## YOUR INSTRUCTIONS
All lines from the one with "The height and width of the screenshot is (664, 1568)." through the last line of the data below should be copied exactly; please add nothing.

## EXCERPTED DATA
'''
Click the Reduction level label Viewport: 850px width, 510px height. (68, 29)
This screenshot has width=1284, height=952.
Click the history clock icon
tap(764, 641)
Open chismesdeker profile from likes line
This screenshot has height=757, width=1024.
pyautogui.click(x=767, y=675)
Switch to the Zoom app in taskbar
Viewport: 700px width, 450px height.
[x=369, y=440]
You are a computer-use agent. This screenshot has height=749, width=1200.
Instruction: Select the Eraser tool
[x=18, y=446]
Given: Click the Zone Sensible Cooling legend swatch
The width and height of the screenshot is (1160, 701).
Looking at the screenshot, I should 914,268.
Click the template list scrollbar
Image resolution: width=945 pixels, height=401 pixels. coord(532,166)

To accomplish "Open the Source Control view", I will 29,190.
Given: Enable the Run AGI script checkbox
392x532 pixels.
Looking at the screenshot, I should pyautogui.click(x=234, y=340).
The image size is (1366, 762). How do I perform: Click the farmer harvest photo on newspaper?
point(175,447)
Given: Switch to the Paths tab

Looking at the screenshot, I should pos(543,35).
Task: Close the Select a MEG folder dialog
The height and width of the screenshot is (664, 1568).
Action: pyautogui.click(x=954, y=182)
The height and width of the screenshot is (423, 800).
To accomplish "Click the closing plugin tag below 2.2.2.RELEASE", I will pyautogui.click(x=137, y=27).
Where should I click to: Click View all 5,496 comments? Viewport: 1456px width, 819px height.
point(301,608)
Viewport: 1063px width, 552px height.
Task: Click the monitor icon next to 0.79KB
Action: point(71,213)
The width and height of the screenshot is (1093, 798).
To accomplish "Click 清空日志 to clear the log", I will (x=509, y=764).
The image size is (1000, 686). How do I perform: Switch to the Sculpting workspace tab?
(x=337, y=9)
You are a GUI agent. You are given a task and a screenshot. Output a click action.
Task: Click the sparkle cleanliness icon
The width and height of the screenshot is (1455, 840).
'''
## EXPECTED ANSWER
The height and width of the screenshot is (664, 1568).
Action: pyautogui.click(x=954, y=182)
The height and width of the screenshot is (423, 800).
To accomplish "Click the closing plugin tag below 2.2.2.RELEASE", I will pyautogui.click(x=137, y=27).
Where should I click to: Click View all 5,496 comments? Viewport: 1456px width, 819px height.
point(301,608)
Viewport: 1063px width, 552px height.
Task: Click the monitor icon next to 0.79KB
Action: point(71,213)
The width and height of the screenshot is (1093, 798).
To accomplish "Click 清空日志 to clear the log", I will (x=509, y=764).
The image size is (1000, 686). How do I perform: Switch to the Sculpting workspace tab?
(x=337, y=9)
You are a GUI agent. You are given a task and a screenshot. Output a click action.
Task: Click the sparkle cleanliness icon
The width and height of the screenshot is (1455, 840).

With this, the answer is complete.